This review covers Dale Meredith’s Ethical Hacking:  Reconnaissance/Footprinting.  The material in this course follows pretty closely to the Certified Ethical Hacker material on the topic, and I think Meredith’s rendition has many of the same benefits and flaws that I found with the CEH literature.

The course is 3 1/2 hours long, so it might take a couple plane flights to get through this, and fortunately, it’s not the type of course where you need to be sitting in front of a computer typing away with the instructor to get anything out of it.  Meredith covers topics at a fairly high level and then drills into tools and techniques for collecting information on a target.  The primary emphasis of this course is looking at methods with no or low visibility to defenders, such as doing Google searches, researching employees through social media sites, looking at the public website, and finding ambient information from sources like job postings, news articles, and company blogs.  This is recon, so we’re collecting information that we’ll use later in a penetration test.  Meredith does show off some tools like WinHTTrack, and running that tool might raise the ire of a capable defender, but otherwise it’s smooth sailing for an attacker.  Meredith finishes up the course discussing methods to mitigate exposure in public records.
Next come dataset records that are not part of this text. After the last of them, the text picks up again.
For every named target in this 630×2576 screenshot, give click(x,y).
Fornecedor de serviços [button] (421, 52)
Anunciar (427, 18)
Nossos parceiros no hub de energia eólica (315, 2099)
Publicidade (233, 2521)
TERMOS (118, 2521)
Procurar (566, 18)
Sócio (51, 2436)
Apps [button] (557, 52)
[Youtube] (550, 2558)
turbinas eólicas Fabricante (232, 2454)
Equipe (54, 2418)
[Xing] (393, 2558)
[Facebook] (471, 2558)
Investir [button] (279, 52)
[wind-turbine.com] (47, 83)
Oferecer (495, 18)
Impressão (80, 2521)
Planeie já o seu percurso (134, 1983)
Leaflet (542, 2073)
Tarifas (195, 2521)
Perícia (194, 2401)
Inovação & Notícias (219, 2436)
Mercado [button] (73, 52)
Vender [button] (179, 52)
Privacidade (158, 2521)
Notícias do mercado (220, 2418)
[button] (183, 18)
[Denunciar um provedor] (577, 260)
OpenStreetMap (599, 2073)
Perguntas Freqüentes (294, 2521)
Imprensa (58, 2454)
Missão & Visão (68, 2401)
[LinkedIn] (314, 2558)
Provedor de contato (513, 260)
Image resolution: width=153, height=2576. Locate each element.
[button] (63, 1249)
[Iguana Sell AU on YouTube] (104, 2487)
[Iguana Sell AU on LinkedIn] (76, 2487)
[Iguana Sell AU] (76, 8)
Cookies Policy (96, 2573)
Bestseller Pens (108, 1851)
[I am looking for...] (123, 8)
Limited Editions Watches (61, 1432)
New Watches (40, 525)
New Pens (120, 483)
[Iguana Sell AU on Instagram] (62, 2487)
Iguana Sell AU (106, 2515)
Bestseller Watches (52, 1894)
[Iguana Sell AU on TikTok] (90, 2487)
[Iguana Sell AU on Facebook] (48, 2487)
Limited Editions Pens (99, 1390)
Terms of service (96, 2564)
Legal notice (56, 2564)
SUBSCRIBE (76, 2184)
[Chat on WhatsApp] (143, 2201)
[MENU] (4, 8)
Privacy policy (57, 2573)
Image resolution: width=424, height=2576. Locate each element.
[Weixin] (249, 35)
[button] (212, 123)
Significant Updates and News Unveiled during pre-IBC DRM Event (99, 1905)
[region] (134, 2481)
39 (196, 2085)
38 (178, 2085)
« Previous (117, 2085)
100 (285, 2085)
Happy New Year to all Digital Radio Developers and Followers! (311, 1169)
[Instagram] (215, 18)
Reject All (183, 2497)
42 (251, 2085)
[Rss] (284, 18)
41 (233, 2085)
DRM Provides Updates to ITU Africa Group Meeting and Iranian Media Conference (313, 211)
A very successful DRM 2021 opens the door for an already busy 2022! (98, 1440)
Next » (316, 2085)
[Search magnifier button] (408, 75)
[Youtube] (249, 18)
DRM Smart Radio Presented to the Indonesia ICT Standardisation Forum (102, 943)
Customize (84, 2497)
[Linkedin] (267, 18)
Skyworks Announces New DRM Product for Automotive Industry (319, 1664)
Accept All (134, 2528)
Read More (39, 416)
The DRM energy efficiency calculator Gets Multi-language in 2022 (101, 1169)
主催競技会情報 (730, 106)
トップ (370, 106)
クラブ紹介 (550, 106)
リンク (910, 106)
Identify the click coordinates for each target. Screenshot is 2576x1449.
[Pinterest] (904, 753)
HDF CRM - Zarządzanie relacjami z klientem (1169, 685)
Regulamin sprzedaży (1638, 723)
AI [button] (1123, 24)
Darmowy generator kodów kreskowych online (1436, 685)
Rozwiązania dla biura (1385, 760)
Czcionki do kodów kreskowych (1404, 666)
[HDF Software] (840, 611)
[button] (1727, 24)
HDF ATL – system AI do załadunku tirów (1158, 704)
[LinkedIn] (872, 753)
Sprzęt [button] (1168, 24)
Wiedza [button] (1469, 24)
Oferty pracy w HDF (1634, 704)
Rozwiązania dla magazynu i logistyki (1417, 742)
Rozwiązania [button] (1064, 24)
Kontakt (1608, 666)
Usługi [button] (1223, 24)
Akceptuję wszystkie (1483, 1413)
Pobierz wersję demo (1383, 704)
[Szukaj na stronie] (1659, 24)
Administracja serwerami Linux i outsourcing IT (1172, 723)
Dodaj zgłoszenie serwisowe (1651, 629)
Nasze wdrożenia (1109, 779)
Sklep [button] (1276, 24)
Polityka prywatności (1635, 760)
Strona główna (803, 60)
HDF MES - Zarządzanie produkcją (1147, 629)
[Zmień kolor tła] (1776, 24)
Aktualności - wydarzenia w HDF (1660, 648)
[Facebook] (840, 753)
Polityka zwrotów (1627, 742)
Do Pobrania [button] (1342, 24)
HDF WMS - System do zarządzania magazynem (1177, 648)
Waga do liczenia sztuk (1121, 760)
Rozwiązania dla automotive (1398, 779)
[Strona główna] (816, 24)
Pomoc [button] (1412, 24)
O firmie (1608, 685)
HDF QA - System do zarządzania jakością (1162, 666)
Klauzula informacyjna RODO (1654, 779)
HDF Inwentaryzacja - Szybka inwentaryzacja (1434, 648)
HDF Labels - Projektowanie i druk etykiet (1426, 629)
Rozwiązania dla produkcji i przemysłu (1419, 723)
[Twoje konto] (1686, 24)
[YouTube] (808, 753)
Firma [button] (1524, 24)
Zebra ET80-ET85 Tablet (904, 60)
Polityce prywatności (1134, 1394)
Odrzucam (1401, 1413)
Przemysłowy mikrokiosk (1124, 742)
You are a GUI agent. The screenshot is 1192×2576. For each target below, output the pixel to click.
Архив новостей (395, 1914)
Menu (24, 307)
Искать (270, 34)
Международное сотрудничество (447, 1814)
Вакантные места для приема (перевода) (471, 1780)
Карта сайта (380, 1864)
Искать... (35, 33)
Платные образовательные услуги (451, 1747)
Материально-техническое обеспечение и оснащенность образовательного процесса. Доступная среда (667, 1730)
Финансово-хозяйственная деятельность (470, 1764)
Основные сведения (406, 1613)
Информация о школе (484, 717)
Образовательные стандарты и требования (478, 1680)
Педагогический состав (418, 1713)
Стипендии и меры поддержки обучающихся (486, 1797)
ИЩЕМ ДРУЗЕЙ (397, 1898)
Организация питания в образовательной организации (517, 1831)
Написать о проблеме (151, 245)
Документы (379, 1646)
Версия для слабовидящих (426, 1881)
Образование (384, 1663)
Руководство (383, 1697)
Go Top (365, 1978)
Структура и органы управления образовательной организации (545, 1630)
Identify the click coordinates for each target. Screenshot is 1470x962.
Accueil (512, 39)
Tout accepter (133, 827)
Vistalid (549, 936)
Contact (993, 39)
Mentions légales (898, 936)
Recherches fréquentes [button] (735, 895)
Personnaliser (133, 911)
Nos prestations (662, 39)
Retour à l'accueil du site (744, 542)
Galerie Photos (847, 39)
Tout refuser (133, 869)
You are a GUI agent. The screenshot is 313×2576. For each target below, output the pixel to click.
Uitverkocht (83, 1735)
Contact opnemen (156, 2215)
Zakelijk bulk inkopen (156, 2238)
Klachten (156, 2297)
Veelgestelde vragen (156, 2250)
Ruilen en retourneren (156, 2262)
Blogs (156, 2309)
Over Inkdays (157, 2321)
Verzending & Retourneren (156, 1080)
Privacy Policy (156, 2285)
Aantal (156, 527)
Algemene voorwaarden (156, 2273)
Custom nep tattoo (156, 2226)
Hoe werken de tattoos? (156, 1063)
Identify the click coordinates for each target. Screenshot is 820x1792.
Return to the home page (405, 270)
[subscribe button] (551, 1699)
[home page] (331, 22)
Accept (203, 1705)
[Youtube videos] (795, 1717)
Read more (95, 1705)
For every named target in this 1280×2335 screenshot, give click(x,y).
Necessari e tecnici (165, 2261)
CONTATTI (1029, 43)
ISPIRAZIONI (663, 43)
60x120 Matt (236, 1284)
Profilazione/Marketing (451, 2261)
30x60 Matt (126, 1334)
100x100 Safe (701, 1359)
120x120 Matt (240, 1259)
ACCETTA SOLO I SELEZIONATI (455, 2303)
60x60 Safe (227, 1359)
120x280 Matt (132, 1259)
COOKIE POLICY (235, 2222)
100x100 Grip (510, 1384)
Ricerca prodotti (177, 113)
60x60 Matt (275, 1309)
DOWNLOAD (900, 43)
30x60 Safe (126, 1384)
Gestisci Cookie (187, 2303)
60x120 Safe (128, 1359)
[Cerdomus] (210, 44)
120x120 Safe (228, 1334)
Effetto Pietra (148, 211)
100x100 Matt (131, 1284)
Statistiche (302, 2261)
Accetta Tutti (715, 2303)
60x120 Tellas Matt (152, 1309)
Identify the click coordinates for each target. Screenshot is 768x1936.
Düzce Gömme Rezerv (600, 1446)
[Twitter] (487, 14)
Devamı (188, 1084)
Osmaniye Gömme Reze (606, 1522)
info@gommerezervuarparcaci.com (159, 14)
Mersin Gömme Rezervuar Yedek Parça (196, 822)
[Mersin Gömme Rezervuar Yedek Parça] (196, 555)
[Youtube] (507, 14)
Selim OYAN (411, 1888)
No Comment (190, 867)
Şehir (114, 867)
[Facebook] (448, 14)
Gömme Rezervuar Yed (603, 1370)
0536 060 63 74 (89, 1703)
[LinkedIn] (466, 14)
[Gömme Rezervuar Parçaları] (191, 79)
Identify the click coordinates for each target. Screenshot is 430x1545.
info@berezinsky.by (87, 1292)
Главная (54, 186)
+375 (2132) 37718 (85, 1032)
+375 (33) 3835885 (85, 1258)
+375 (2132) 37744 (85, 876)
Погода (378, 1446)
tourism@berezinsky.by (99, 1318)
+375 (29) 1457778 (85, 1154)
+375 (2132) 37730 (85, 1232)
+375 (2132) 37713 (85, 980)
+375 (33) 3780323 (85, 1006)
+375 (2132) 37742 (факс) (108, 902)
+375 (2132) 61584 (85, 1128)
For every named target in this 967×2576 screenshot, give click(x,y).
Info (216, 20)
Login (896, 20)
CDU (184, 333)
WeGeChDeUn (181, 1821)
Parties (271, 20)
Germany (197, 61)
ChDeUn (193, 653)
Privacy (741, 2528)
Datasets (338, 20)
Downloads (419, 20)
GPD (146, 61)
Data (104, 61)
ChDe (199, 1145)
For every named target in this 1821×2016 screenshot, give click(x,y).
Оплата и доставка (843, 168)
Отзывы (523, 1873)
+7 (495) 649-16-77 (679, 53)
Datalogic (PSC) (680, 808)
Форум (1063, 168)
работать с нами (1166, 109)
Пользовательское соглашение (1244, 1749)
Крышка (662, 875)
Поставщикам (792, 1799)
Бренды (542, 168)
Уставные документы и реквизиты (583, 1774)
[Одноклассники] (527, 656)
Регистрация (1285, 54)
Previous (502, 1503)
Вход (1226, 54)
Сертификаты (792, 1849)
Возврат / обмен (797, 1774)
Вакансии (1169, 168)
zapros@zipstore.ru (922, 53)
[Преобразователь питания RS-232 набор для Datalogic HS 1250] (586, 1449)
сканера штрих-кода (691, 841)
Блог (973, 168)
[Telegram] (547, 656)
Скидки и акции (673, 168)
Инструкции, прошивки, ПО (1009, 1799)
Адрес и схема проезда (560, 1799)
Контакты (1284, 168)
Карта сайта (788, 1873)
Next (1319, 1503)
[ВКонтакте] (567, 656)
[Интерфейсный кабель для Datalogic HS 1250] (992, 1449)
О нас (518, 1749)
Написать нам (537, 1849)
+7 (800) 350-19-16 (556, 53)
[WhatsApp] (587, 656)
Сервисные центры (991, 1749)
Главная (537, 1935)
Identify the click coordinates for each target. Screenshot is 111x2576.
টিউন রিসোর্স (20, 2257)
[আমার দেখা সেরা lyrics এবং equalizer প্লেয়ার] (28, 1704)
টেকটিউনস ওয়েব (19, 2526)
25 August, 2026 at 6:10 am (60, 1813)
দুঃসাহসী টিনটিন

I’m assuming that many of the people watching this course are preparing for the CEH, and I think Meredith tailored his material to the topic.  The big downside to this is that the CEH hits you with lots of tools and techniques all at once, with relatively little focus on any of them.  I think Meredith did a good job focusing on some of the most important of these (such as Googledorks), but it felt like there were too many things happening all at once in this course, and there were times in which I really wish we could have seen a deep dive on more techniques than just Googledorks.  I hope that the later classes in this series offer much deeper looks at tools like nmap rather than a shotgun blast of software (which is how the CEH presents a lot of their material).